EXERCISE OBJECTIVE: Check each line of the records below for the word "Switch" and copy those where it appears.
****
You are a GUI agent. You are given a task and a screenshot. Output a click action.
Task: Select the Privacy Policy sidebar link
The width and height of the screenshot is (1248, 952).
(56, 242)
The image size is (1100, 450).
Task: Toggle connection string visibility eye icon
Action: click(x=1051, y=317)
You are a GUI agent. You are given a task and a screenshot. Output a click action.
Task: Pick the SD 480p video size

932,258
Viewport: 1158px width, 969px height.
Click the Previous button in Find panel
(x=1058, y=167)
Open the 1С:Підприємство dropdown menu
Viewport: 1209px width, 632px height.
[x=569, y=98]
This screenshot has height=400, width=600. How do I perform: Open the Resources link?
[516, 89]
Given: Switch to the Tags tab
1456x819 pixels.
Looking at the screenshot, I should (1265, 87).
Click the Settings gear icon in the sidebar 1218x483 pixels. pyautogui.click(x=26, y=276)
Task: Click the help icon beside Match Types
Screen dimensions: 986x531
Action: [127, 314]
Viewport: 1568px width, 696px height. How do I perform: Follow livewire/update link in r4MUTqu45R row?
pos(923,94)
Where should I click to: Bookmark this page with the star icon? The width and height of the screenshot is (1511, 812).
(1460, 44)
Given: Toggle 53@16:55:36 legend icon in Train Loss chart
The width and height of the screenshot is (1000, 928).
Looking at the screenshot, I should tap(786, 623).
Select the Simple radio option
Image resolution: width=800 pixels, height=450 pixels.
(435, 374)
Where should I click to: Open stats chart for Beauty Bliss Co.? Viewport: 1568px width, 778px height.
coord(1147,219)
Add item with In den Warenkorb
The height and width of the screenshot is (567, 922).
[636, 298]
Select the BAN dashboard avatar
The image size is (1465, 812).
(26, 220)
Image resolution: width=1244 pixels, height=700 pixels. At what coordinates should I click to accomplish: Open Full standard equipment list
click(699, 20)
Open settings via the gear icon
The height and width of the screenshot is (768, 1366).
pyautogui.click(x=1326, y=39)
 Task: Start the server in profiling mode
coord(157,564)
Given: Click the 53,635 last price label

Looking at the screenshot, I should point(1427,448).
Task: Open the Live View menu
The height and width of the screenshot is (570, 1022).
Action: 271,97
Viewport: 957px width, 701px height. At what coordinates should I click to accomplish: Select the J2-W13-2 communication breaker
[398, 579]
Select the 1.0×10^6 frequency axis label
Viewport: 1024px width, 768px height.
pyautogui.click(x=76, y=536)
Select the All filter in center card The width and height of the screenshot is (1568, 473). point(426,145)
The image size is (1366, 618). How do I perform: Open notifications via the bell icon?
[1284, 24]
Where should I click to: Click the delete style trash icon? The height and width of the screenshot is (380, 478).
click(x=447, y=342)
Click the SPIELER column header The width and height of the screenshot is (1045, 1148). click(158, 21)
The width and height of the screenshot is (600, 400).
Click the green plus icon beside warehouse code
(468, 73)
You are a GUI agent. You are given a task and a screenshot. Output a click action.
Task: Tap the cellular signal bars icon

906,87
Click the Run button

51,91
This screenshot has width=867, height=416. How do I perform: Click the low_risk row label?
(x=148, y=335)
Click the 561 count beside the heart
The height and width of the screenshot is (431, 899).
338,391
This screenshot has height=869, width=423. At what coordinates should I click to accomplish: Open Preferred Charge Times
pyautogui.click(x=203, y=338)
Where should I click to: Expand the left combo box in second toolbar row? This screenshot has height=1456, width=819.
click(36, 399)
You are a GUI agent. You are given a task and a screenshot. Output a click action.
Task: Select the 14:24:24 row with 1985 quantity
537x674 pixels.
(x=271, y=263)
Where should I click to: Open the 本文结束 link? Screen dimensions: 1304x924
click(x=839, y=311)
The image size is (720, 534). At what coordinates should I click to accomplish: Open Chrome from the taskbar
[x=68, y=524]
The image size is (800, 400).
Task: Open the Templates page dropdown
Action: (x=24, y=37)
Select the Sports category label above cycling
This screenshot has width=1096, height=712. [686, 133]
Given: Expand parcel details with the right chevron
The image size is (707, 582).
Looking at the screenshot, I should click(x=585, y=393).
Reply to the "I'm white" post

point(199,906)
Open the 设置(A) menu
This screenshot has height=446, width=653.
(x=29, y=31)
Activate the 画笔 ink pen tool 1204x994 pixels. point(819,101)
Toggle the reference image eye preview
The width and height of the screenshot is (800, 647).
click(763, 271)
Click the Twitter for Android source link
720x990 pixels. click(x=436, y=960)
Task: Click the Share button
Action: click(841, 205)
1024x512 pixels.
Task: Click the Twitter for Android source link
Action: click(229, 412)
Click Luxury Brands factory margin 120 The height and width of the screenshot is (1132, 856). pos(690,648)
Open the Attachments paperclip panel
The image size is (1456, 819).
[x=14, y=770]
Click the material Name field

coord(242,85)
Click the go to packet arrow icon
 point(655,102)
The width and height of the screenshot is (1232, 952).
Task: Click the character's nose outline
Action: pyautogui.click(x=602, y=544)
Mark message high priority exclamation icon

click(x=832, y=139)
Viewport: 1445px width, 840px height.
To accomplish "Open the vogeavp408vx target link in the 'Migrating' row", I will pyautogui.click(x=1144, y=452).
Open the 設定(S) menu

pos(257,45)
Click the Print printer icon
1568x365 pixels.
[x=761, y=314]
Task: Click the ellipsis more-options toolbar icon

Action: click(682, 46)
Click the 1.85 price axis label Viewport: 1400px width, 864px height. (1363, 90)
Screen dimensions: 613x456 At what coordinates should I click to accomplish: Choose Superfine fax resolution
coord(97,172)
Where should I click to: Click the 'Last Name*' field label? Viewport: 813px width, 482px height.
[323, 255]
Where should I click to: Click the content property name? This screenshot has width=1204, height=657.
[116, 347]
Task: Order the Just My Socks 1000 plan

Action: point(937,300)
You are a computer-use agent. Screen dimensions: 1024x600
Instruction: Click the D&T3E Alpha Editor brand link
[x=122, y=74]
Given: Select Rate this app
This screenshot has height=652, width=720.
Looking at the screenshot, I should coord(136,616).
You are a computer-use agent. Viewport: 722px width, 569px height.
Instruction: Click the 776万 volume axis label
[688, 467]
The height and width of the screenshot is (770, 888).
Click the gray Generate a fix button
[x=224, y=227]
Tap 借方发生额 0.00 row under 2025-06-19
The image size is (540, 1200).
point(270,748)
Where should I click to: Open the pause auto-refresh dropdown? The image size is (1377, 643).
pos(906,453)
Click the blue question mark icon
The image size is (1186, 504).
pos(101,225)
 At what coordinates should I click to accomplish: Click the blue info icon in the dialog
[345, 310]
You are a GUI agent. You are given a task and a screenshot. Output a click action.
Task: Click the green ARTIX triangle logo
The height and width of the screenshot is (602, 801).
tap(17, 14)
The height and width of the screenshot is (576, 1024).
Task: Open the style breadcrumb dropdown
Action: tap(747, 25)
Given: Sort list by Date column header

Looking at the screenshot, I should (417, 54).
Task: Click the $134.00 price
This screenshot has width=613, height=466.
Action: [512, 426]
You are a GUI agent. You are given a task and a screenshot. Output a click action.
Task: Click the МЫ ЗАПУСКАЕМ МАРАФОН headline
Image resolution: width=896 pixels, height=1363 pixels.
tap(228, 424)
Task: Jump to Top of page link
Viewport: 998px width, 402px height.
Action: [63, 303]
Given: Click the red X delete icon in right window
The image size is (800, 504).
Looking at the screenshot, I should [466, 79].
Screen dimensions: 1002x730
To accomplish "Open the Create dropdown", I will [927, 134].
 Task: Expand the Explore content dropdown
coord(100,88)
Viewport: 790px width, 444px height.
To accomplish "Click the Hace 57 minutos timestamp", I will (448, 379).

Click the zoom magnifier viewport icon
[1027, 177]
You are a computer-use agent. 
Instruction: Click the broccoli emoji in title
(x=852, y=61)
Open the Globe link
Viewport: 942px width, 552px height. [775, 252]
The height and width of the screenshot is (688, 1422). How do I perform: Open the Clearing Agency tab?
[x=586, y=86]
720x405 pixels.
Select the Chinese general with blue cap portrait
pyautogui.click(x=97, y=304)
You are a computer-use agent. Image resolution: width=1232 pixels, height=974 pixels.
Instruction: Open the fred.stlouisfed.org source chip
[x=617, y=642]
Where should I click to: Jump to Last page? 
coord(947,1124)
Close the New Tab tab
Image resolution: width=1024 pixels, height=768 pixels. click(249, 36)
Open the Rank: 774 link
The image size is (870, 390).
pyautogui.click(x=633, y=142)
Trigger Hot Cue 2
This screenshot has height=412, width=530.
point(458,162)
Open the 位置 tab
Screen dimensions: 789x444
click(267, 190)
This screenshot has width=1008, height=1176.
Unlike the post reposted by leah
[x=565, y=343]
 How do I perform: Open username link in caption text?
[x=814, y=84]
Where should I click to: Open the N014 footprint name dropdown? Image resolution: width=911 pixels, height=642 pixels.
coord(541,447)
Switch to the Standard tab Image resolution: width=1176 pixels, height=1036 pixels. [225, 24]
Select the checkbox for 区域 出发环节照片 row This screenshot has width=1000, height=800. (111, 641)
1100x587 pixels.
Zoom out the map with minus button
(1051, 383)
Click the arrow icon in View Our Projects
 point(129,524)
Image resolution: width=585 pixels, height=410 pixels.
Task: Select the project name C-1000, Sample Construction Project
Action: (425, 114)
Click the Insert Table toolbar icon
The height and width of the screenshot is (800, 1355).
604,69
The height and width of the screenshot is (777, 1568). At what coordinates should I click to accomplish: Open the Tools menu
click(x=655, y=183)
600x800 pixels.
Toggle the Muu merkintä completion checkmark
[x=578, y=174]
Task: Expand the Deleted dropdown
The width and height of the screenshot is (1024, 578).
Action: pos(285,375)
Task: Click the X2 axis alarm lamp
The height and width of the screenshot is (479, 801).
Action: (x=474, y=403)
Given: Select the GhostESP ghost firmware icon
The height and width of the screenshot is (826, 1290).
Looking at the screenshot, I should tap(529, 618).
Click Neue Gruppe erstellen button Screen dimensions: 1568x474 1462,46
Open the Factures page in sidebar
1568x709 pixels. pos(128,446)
****
ANSWER SPACE:
Given: Switch to the Tags tab
Switch to the Standard tab Image resolution: width=1176 pixels, height=1036 pixels. [225, 24]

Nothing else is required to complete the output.